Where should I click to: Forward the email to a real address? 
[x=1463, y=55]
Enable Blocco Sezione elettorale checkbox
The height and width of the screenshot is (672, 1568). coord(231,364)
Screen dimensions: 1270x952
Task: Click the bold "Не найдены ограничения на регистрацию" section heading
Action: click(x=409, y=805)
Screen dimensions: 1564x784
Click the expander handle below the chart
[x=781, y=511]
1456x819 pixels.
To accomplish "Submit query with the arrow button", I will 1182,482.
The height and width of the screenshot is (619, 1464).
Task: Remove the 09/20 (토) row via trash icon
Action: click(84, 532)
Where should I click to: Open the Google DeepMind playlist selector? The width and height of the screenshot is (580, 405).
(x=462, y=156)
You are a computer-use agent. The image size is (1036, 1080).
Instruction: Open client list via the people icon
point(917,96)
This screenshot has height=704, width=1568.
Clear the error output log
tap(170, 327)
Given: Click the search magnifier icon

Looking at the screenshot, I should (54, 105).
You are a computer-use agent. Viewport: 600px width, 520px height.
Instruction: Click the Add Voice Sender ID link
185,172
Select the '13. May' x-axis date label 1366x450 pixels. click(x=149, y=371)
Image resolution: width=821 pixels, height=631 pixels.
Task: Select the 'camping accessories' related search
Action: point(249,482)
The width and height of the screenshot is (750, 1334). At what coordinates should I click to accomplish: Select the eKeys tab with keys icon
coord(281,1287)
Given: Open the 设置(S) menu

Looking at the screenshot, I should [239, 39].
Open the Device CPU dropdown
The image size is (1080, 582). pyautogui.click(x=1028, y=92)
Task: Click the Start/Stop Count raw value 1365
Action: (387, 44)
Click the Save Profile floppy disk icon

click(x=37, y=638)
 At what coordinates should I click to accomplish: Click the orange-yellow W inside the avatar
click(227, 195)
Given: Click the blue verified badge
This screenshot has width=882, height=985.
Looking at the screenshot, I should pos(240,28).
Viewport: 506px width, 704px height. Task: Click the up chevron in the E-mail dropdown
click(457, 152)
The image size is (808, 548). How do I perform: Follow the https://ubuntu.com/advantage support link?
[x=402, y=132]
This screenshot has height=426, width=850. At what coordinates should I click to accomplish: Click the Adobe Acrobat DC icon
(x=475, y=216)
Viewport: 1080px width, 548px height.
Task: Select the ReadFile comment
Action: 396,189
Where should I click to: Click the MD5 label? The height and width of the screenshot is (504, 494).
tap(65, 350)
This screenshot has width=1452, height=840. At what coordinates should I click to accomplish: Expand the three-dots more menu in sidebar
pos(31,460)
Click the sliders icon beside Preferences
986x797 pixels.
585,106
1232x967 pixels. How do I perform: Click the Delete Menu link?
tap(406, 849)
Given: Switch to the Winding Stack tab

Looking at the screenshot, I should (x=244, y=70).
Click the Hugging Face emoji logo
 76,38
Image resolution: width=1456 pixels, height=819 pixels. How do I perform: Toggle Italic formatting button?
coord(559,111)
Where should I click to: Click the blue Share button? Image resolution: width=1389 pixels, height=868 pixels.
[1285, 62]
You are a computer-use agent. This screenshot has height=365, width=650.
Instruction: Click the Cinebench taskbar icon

*EXERCISE BRIEF*: Rewrite the records above with every "Instruction" changed to "Goal", keeping everything else the same.

*TASK ANSWER*:
Where should I click to: Forward the email to a real address? 
[x=1463, y=55]
Enable Blocco Sezione elettorale checkbox
The height and width of the screenshot is (672, 1568). coord(231,364)
Screen dimensions: 1270x952
Task: Click the bold "Не найдены ограничения на регистрацию" section heading
Action: click(x=409, y=805)
Screen dimensions: 1564x784
Click the expander handle below the chart
[x=781, y=511]
1456x819 pixels.
To accomplish "Submit query with the arrow button", I will 1182,482.
The height and width of the screenshot is (619, 1464).
Task: Remove the 09/20 (토) row via trash icon
Action: click(84, 532)
Where should I click to: Open the Google DeepMind playlist selector? The width and height of the screenshot is (580, 405).
(x=462, y=156)
You are a computer-use agent. The image size is (1036, 1080).
Goal: Open client list via the people icon
point(917,96)
This screenshot has height=704, width=1568.
Clear the error output log
tap(170, 327)
Given: Click the search magnifier icon

Looking at the screenshot, I should (54, 105).
You are a computer-use agent. Viewport: 600px width, 520px height.
Goal: Click the Add Voice Sender ID link
185,172
Select the '13. May' x-axis date label 1366x450 pixels. click(x=149, y=371)
Image resolution: width=821 pixels, height=631 pixels.
Task: Select the 'camping accessories' related search
Action: point(249,482)
The width and height of the screenshot is (750, 1334). At what coordinates should I click to accomplish: Select the eKeys tab with keys icon
coord(281,1287)
Given: Open the 设置(S) menu

Looking at the screenshot, I should [239, 39].
Open the Device CPU dropdown
The image size is (1080, 582). pyautogui.click(x=1028, y=92)
Task: Click the Start/Stop Count raw value 1365
Action: (387, 44)
Click the Save Profile floppy disk icon

click(x=37, y=638)
 At what coordinates should I click to accomplish: Click the orange-yellow W inside the avatar
click(227, 195)
Given: Click the blue verified badge
This screenshot has width=882, height=985.
Looking at the screenshot, I should pos(240,28).
Viewport: 506px width, 704px height. Task: Click the up chevron in the E-mail dropdown
click(457, 152)
The image size is (808, 548). How do I perform: Follow the https://ubuntu.com/advantage support link?
[x=402, y=132]
This screenshot has height=426, width=850. At what coordinates should I click to accomplish: Click the Adobe Acrobat DC icon
(x=475, y=216)
Viewport: 1080px width, 548px height.
Task: Select the ReadFile comment
Action: 396,189
Where should I click to: Click the MD5 label? The height and width of the screenshot is (504, 494).
tap(65, 350)
This screenshot has width=1452, height=840. At what coordinates should I click to accomplish: Expand the three-dots more menu in sidebar
pos(31,460)
Click the sliders icon beside Preferences
986x797 pixels.
585,106
1232x967 pixels. How do I perform: Click the Delete Menu link?
tap(406, 849)
Given: Switch to the Winding Stack tab

Looking at the screenshot, I should (x=244, y=70).
Click the Hugging Face emoji logo
 76,38
Image resolution: width=1456 pixels, height=819 pixels. How do I perform: Toggle Italic formatting button?
coord(559,111)
Where should I click to: Click the blue Share button? Image resolution: width=1389 pixels, height=868 pixels.
[1285, 62]
You are a computer-use agent. This screenshot has height=365, width=650.
Goal: Click the Cinebench taskbar icon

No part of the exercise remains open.